Take, for example, this article from the Washington Post. In the article they say

"In World of Warcraft, the most popular online game, with an estimated 8 million participants worldwide, some regions of this fantasy domain have grown so lawless that players said they fear to brave them alone. Gangs of animated characters have repeatedly preyed upon lone travelers, killing them and making off with their virtual belongings."



As anyone who has played this game for any real length of time can tell you, there is no such mechanic in World of Warcraft that allows anyone to kill someone else and "make off with their virtual belongings." Sure, in the Battlegrounds, if you kill someone, you can loot little trash items/coin. But those are not items that come from a player's inventory -- the items you "loot" are things that are generated in that battleground instance. Once you step outside of those instances, nobody can loot anything from you.
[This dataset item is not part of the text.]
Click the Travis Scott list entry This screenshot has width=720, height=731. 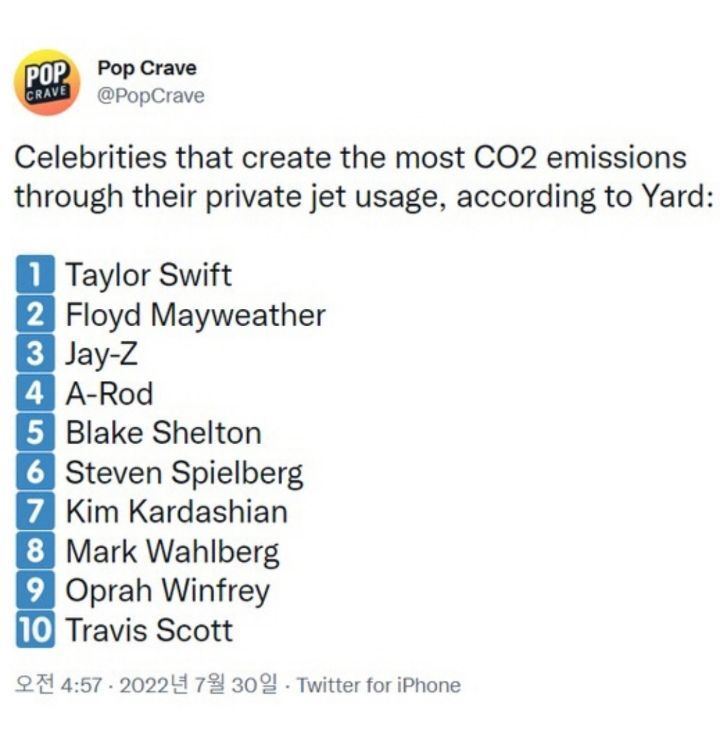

And what about these "gangs of animated characters" that are mentioned? Sure, people tend to like to group to achieve objectives, but even in the absolute worst areas a PvP server has to offer (Stranglethorn Vale, anyone?) I don't think anyone would class the the ganking that goes on there as involving "gangs" that make the area "so lawless." Even talking about NPCs that travel in packs -- like the Courier and her toadies in Eastern Plaguelands, who will most definitely kill most any solo player unlucky enough to run into her -- they don't make off with your belongings at any time. For that matter, I don't think anyone would even consider contacting a GM to complain about being ganked by an NPC -- or another Player if they're flagged for PvP. These fights are all fully within the game's expected and understood mechanics.

The nearest examples that we could figure that they might have meant would perhaps be RuneScape, where you lose everything if a player kills you while you're "skulled." I know in EVE Online you can be killed (or "podded") at any time in any location, and your ship can be salvaged. There was also the old days of EverQuest and Ultima Online when PvP had harsher repercussions that involved losing gear. But World of Warcraft is far removed from those games, as anyone who has played them can tell you.
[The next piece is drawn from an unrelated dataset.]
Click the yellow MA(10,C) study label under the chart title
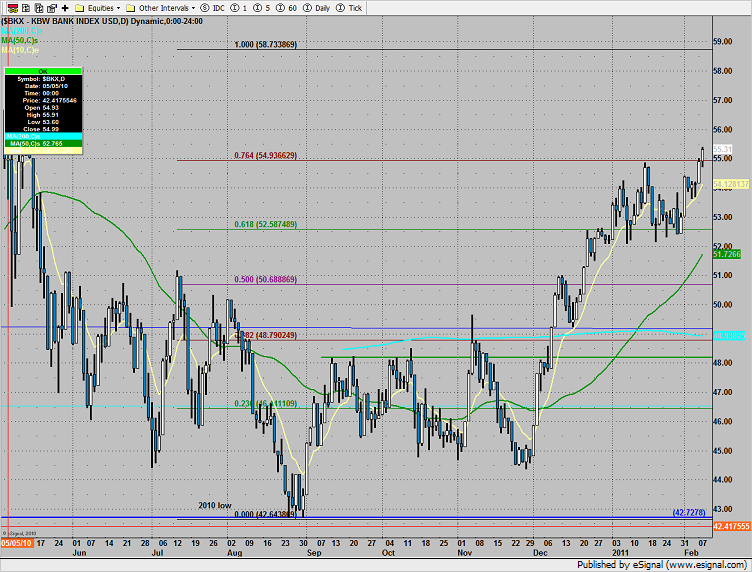coord(20,50)
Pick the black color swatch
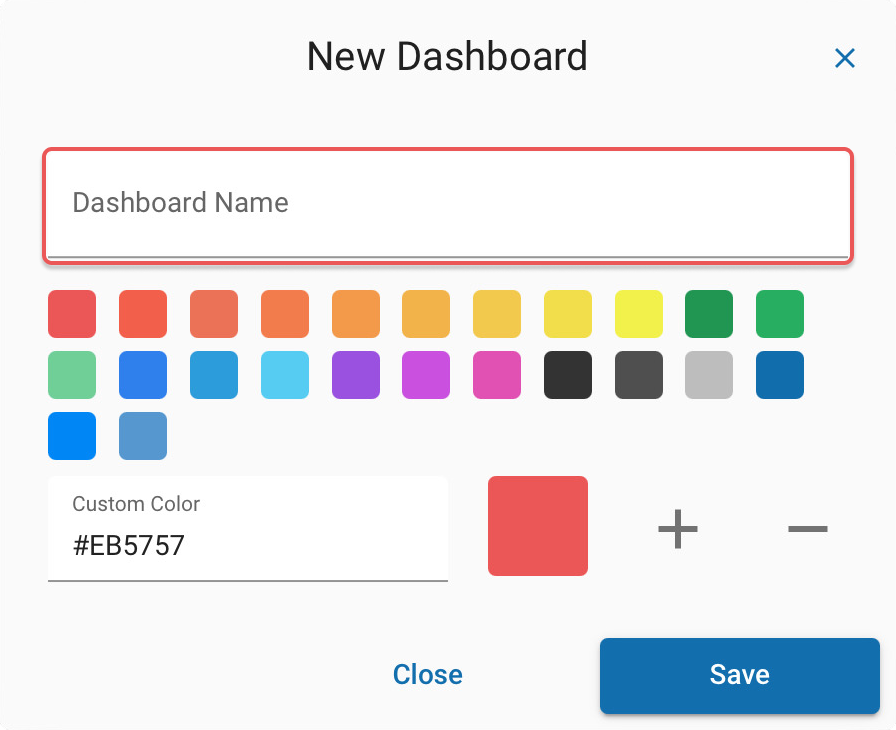Viewport: 896px width, 730px height. tap(567, 375)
In short, I'm surprised at the Washington Post for namedropping World of Warcraft in this recent article when the topic of virtual crime (the rest of the article is about virtual rape, virtual pedophelia, and other crimes that are actually being investigated by real world police) has absolutely nothing whatsoever to do with WoW. There is no lack of topics to report on in regards to WoW, either. Examples include the recent lawsuit Blizzard started against The Company Who Shall Not Be Named By Me, all the great content in the Black Temple patch, or how about a comparison of the insane profits that Vivendi posted last quarter versus many other companies who have MMO games in their stables. But I suppose they're not as interesting and attention-grabbing as the topic of horrific virtual crimes in video games.

The only problem is that - when it comes to World of Warcraft - the sensational virtual crimes just don't exist.